King, who previously ran an infrastructure fund in India for almost a decade, said strong domestic competition and local currency controls meant “it was not [always] easy” to invest in the country.
But his experience showed “I know what I’m talking about” and “it can be done”, he added.
The UK’s direct investment to India has dwindled from a high of more than $10.5bn in 2016 to $2.2bn last year. Many foreign and local companies privately complain about perennial difficulties doing business in India, including suffocating red tape, bureaucratic inertia and graft, and opaque and onerous tax regulation.
Prime Minister Narendra Modi has made removing investor bottlenecks one of his top priorities, with his government recently pledging to slim down tax and regulatory burdens.
“My perception is that it’s easier to do business now as a foreign investor than it was when I was doing it,” King said, citing a new coastal road easing Mumbai’s infamous congestion and the growing offshore GIFT City financial hub in Gujarat.
His visit came days before Jonathan Reynolds, UK business secretary, arrived in New Delhi for two days of discussions with Indian commerce minister Piyush Goyal over a bilateral trade deal. Talks over an accord were stalled by elections in India and the UK last year.
Advanced manufacturing, clean energy, financial services, and professional and business services are among the sectors in which UK officials believe a trade agreement could bolster opportunities for British businesses and consumers in India, which has a population of 1.4bn.

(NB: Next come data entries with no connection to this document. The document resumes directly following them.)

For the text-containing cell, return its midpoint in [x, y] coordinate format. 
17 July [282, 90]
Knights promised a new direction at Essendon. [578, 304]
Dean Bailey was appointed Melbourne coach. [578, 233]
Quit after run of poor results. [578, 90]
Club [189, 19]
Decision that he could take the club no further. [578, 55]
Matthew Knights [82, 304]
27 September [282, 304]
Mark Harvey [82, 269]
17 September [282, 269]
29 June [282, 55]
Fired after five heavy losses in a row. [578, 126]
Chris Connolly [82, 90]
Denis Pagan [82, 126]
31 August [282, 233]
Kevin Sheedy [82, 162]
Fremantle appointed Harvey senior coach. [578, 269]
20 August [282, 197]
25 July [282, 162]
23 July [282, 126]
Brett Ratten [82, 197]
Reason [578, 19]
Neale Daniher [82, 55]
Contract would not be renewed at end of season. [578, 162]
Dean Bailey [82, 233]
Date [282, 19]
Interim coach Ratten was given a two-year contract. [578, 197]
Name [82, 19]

But people briefed on the talks said a final pact remained stuck on a small set of points, such as social security payments and UK visas for short-term Indian workers.
“It’s going to be a tough set of negotiations,” King said of the talks. “I’ve got every confidence in the negotiators to try and thrash out [a deal], but I don’t think there’s any desire to come up with a free trade agreement for the sake of a FTA.”